How much light does sensitive fern need?
Sensitive Fern grows best in medium indirect light (a couple of metres from a window). Naturally a part-shade to full-shade wetland plant. Indoors give bright to moderate indirect light away from direct sun, which scorches the soft fronds. It copes with quite low light but stays leggier and paler.
How often should I water sensitive fern?
Water sensitive fern keep continuously moist to wet; check every 2-3 days. One of the thirstiest ferns; it grows wild in marshes and stream margins and will not tolerate drying out. Never let the soil go dry. Standing the pot in a shallow water-filled saucer suits it better than most houseplants. The finger-test (or lifting the pot to feel its weight) beats a fixed weekly calendar because pot size, light, and season all change how fast the soil dries.
Is sensitive fern toxic to cats and dogs?
Sensitive Fern is mildly toxic to pets. Onoclea sensibilis is not individually listed on the ASPCA Toxic and Non-Toxic Plants database, and the genus is not covered, so it cannot be labelled pet-safe. Some wild ferns contain compounds that are harmful to grazing animals, so treat with caution: keep away from pets and consult a vet if ingested, as effects in cats and dogs are not well characterised.
What USDA hardiness zone does sensitive fern grow in?
Sensitive Fern is rated for USDA zone 4-9 (deciduous; dies back over winter) and RHS hardiness H6. Outside that range, grow it as a container plant that overwinters indoors before the first hard frost.
Sensitive Fern deep-dive guides
Every aspect of sensitive fern care, each with its own calibrated guide:
- Sensitive Fern watering schedule
- Sensitive Fern light requirements
- Best soil mix for sensitive fern
- Sensitive Fern fertilizing guide
- When to repot sensitive fern
- How to propagate sensitive fern
- Sensitive Fern growth rate & size
- Sensitive Fern cold hardiness
- Sensitive Fern temperature & humidity
- Is sensitive fern toxic to cats & dogs?
- Is sensitive fern toxic to cats?
- Is sensitive fern toxic to dogs?
Featured in these plant shortlists
Sensitive Fern qualifies for 7 curated Growli shortlists — each one filtered objectively from our structured plant-care library, so the selection is consistent and checkable:
- Best low-light houseplants — Houseplants that need no direct sun and cope with a north-facing room or a spot well back from a window.
- Best plants for a north-facing window — Houseplants for a north-facing window: bright, even, indirect light and no scorching direct sun. Each pick verified against its documented light needs.
- Best drought-tolerant houseplants — Houseplants that prefer to dry out — forgiving of forgotten watering and ideal for travel or busy weeks.
- Best houseplants for beginners — Forgiving of irregular light and watering — the houseplants least likely to die in a new plant parent’s first season.
- Best humidity-loving houseplants — Houseplants that thrive in a bathroom, kitchen, or by a humidifier — selected by documented humidity preference.

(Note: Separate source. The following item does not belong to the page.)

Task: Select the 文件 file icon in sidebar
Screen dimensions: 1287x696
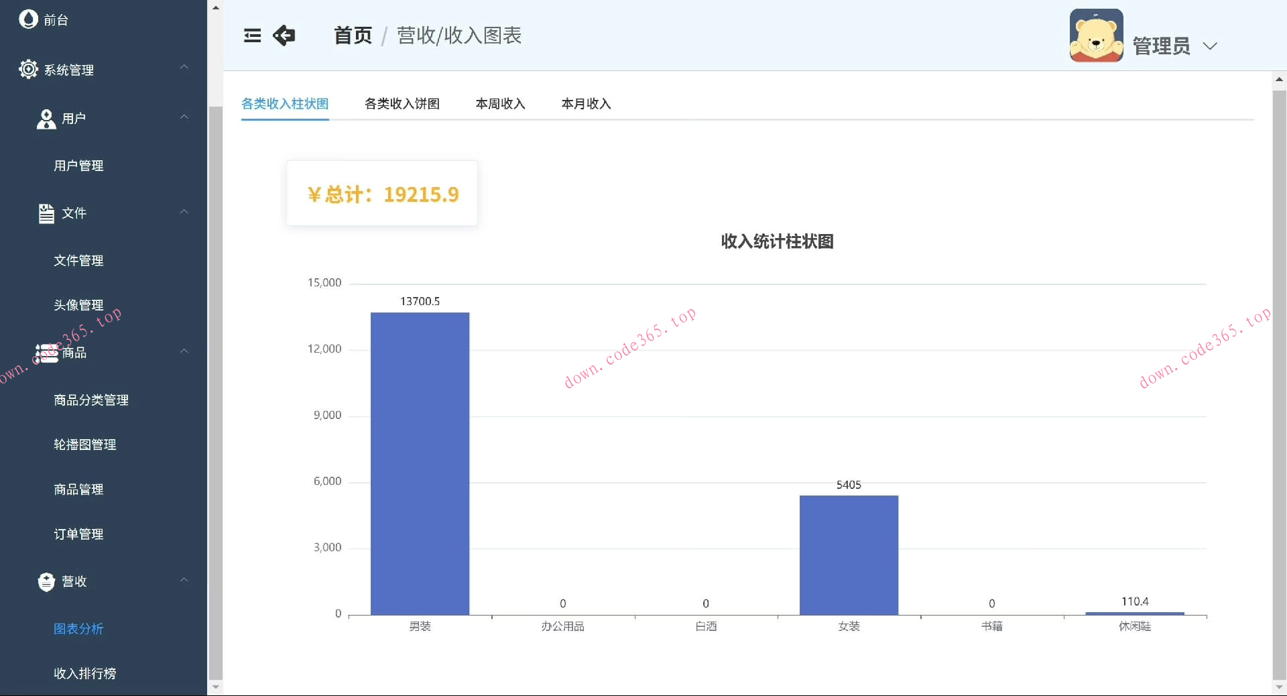Action: 46,213
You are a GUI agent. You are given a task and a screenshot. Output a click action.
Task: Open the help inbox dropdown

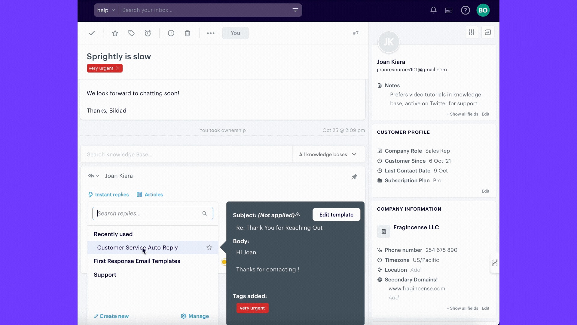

- Best bathroom plants — Humidity-loving houseplants that also cope with lower light — suited to the steamy, often-dim conditions of a typical bathroom.
- Best fast-growing houseplants — Houseplants documented as fast or vigorous growers — quick to fill a pot, cover a pole or trail down a shelf.
- Browse all 29 plant shortlists — pet-safe, low-light, drought-tolerant and more
Related guides
Sensitive Fern is also commonly called Sensitive Fern or Bead Fern.